I actually have no problem saying a gender binary exists and is real. Where it goes off the rails is where people decide that the gender binary is some kind of unbreakable law of the universe, a thing that I can judge you for conforming or not conforming to. There’s nothing behind that except for some people insisting that their way of making sense of the world is the only possible way.

Men exist, women exist. Pick one. Or pick neither. Or pick some other thing. It’s your life, nobody else’s.

…what definition are you using?

Sorry, a misunderstanding of the question on my part.

Where does a trans person internal sense that they are a trans person come from? Certainly not from cis-normative societal pressure.

To appropriate your own language, in response to societal pressures to conform with societal gender stereotypes, the individual rewrites the categories of gender identity so as to place themself in the opposite category and alleviate societal pressures.

This rewriting of the categories of gender, hitherto appropriated from society at large, results in the individual identifying as a gender separate from the gender assigned at birth. Therefore they are now transgender and also identify as transgender.

The original gender-noncomformative personality or behaviors are not strictly caused by societal factors.

~Max

But why do they feel that way in the first place? You can keep taking things “up a level” but it does not address the fundamental issue.

Societal pressure can have somewhat unexpected consequences. But it is just not credible that immense cis-normative societal pressure (to a point of literally murdering people) somehow causes people to persistently assert a trans identity.

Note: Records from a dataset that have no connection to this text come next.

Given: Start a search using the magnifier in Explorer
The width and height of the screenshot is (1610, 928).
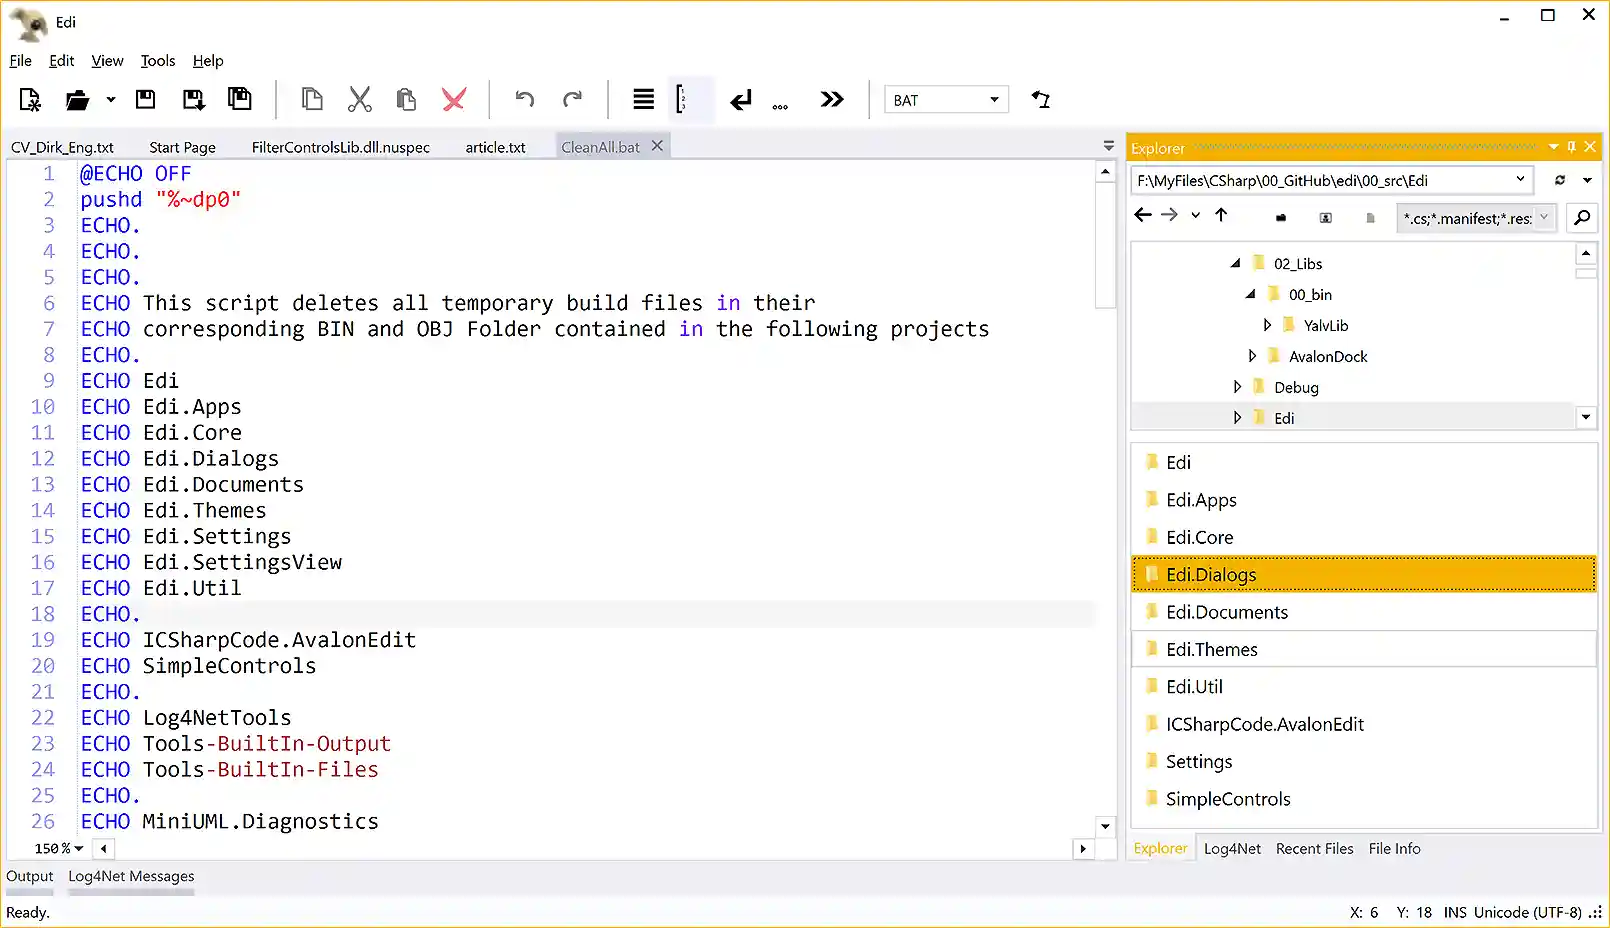Looking at the screenshot, I should [1581, 218].
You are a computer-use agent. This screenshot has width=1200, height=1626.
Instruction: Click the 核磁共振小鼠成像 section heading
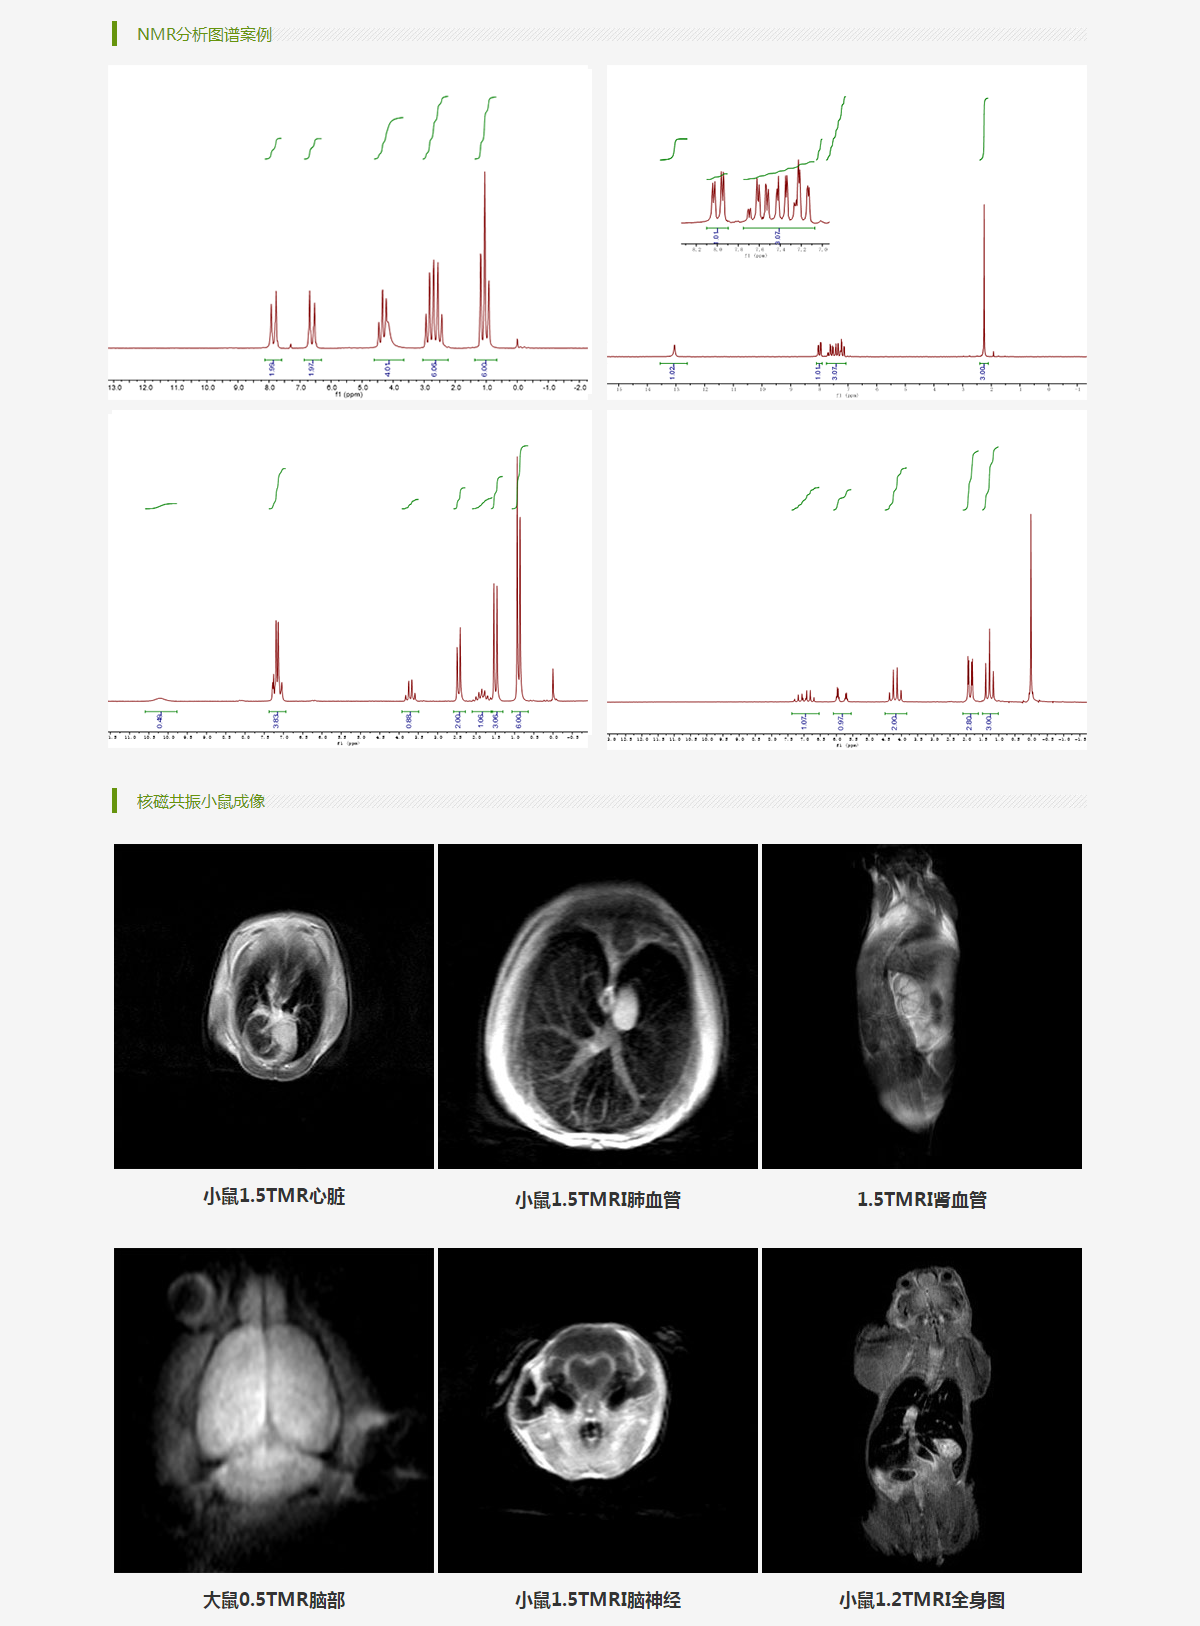click(x=201, y=801)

You have to be absolutely desperate to cling to a blank slate model to believe this. It’s preposterous.

But why? Again, you are just taking things “up a level”.

Social Construct
Something that exists only in the context of society, and has no meaning outside of that context.

While not perfect, one test I use to falsify the assertion that something is a social construct is to ask if a feral child could develop a concept in isolation. If it’s possible in theory, it’s not a social construct.

~Max

I don’t intend to come across as trite or demeaning, but what are your thoughts on the rest of that sentence so I can craft a response?

the individual rewrites the categories of gender identity so as to place themself in the opposite category and alleviate societal pressures [to conform with gender stereotypes for the gender previously identified as].